Originally published on July 29, 2012 in the Curator Magazine, an arts and culture online journal.
As I write this, fires ravage my city. If I do a quick search online, I can see fire lick the hills behind my church, which sits in a neighborhood where my in-laws and two sets of family friends have homes filled with valuables and memories. There are reports of buildings burning to the ground, burning to a pile of black ash. The air is filled with smoke, even in my part of the city twenty miles from the flames, and we can hardly see the mountains because of the haze. Thousands of people have fled their homes with just the essentials. They are camping in hotels and on the friends’ living room floors, waiting for things to return to normal.
I live in Colorado Springs, a sprawling city of 500,000 people. It takes an hour from north to south or east to west to cross by car, and it sits in the valley below Pikes Peak, a bare and striking mountain in the Rockies.

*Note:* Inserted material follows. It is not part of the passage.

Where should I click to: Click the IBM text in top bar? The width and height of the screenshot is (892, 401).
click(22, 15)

The fires started because Colorado is a desert. The landscape is a combination of dirt plains and forested mountains, but this year we have only received 20 percent of the rain we expected; in other words, we are in a major drought. Naturally, only evergreens would color the landscape with life; an on-looker would see only a subtle palette of browns, yellows, and oranges across the plains and the evergreens covering the mountainsides. But now, you can see brown smoke and bold orange flames on the ridge lines of our mountains. You would imagine that they were once dormant volcanos now awake in violent fury, but really, the fires are stripping them of their beauty.

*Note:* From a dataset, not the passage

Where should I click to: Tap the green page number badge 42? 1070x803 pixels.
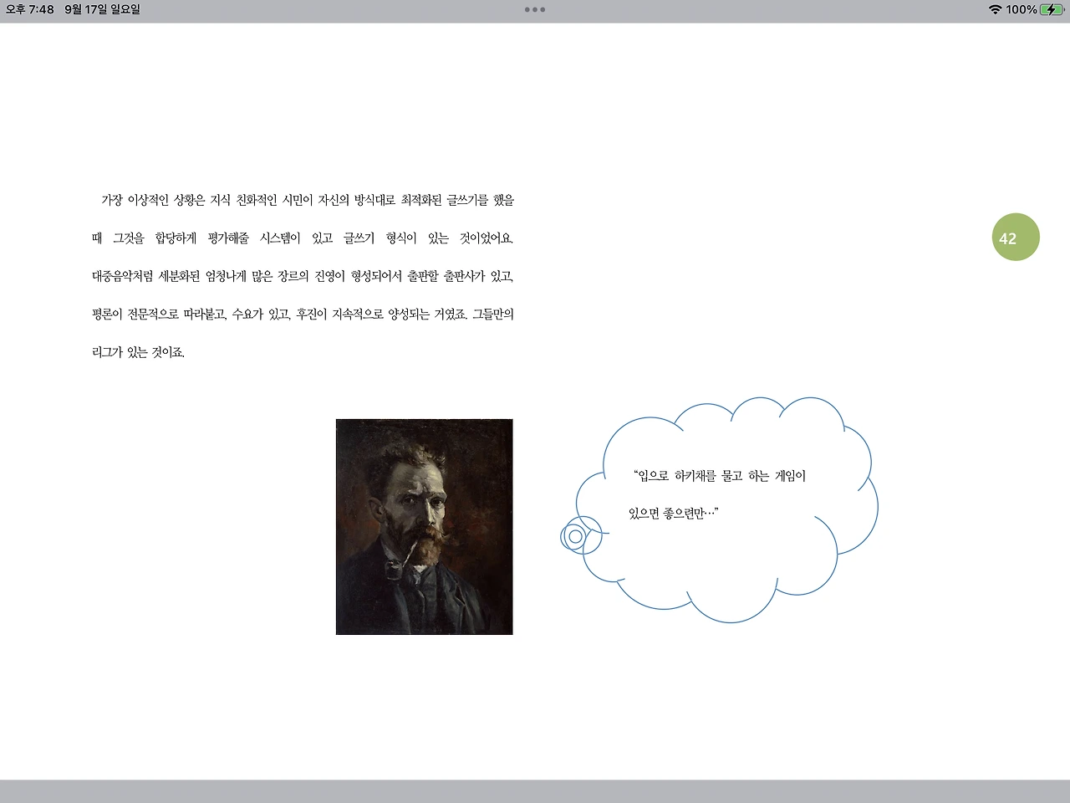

Last Saturday, friends were told to evacuate their homes voluntarily, if they felt like it, because a fire had begun in a far-off canyon. We had a party with a family of evacuees and cooked frozen pizzas on the grill to keep the insides of our houses cool. We ate a cream pie for dessert and chatted through the evening.
But then the winds picked up to sixty-five miles per hour and the blazes grew out of control. We stepped outside our door Sunday morning and smelled a barbecue like it was a neighbor’s grill. No one could contain it. The temperature sky-rocketed to 100 degrees with no rain in sight. Church on Sunday was cancelled.
Then we heard that a nearby tourist spot, a ranch, no longer existed. The structure and its insides were gone, consumed. We received a call from my in-laws, worried about their house. Friends texted from far-away places — they’d heard about the fires on CNN. We heard that the “navy seals” of firefighters were called in to serve and that the Pentagon had released an order for the Air Force Academy to send planes to dump water over the blaze.
On Wednesday, my husband found a photo of our church online. We gasped to see the field beside it lit up. Only a parking lot separates it from the fire. Our church spent years raising money to erect this building, now only a couple of years old, and we may never set foot inside again.
My in-laws’ house is also in the path of the fire. Though they now live on the east coast, they lived in the house for over twenty years and have a title on file. My husband may never again see the house he grew up in.
Our friends may never return to their homes to eat a meal or take a mid-afternoon nap, and if they do, the rolling hills where deer used to wander will be blackened and empty. One family just moved into their house and filled it with treasures collected from a life of travels.
They say the fire could have begun by arson, but what’s the use in speculating? Whether someone lit a match out of malice or forgot to stir the embers in their campfire to grey, the fire began. It lives and breathes. One article said the fire “exploded” and compared our plight to a war. We are under attack and the enemy knows no moral bounds.